Task » Print the records exactly as written, and let no picture into the answer.

== Supplied records

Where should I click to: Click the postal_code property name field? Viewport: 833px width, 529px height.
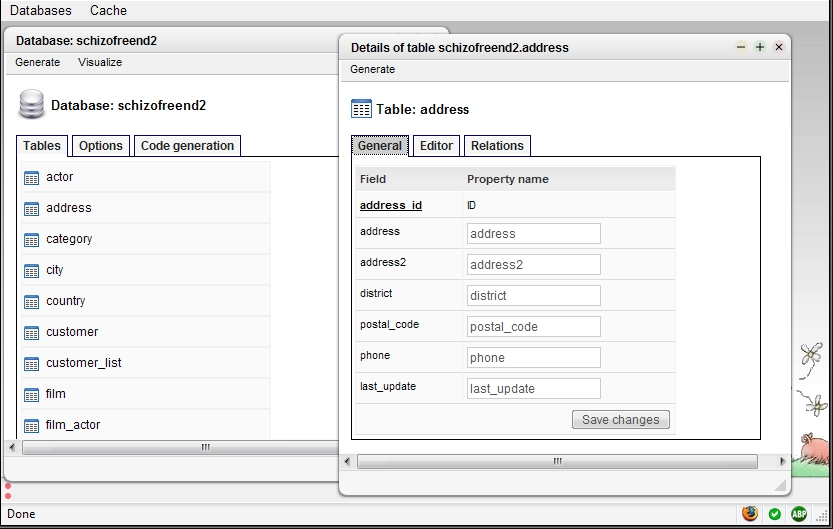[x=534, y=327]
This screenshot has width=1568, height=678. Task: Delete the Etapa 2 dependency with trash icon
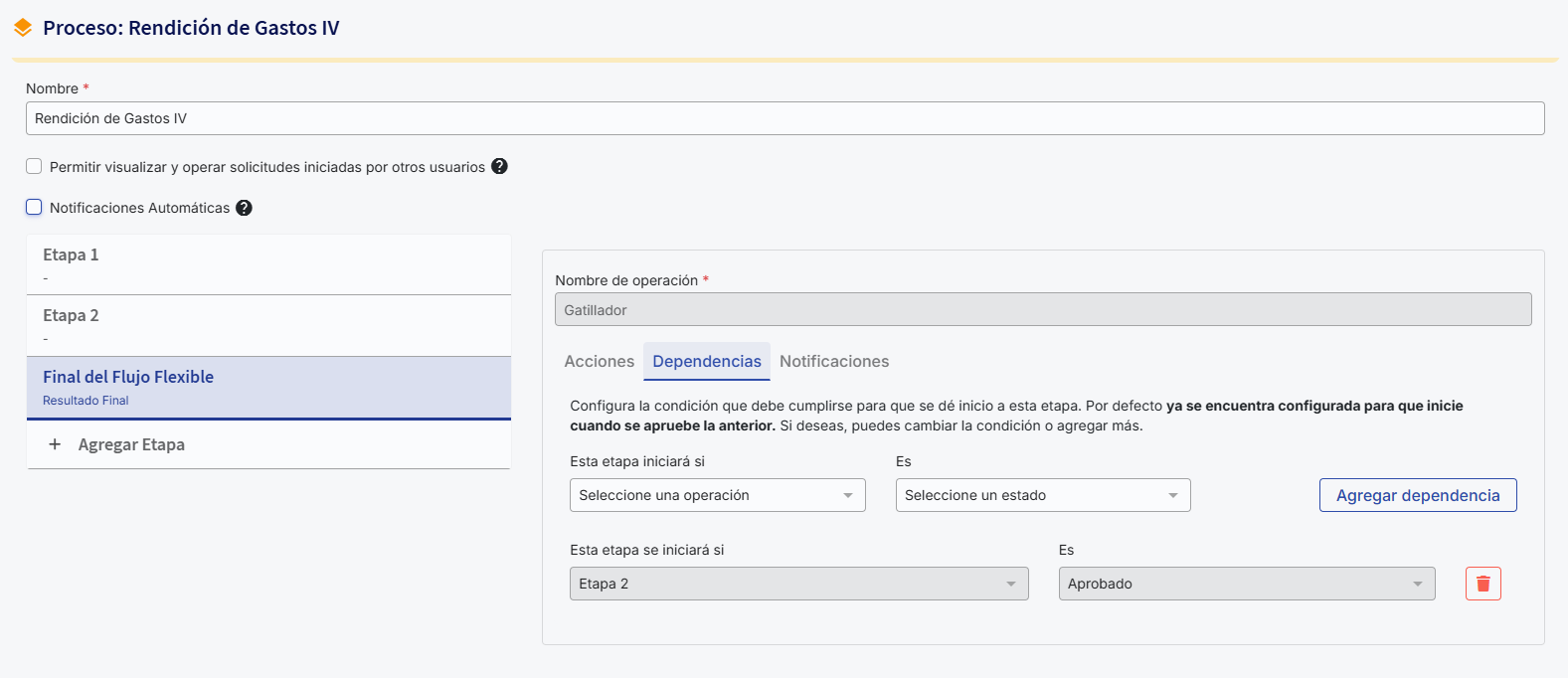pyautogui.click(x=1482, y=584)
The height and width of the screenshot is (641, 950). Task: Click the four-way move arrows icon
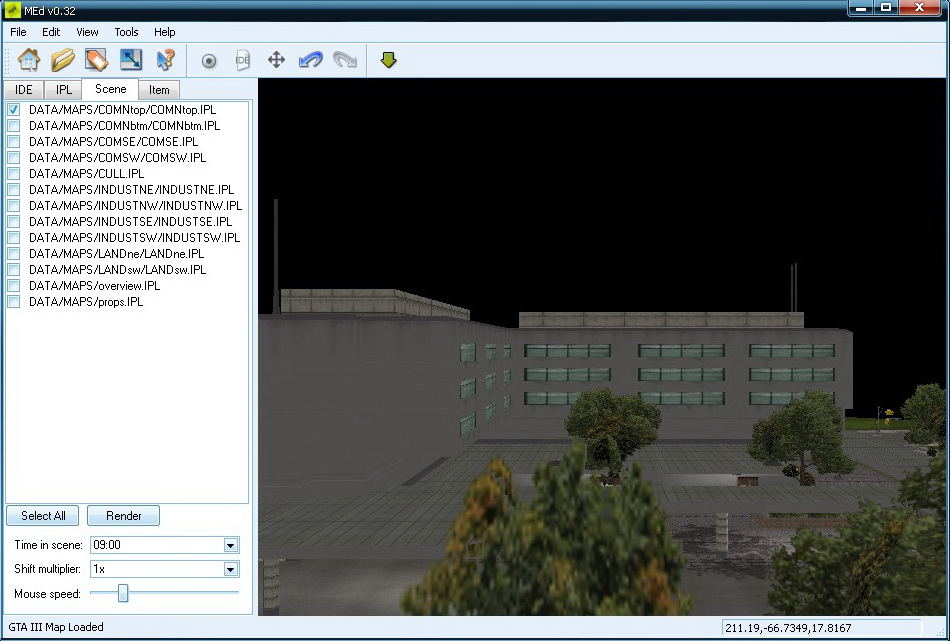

====

Problem solution »
Where should I click to: Click the postal_code property name field? Viewport: 833px width, 529px height.
[x=534, y=327]
This screenshot has width=1568, height=678. Task: Delete the Etapa 2 dependency with trash icon
pyautogui.click(x=1482, y=584)
The height and width of the screenshot is (641, 950). Task: Click the four-way move arrows icon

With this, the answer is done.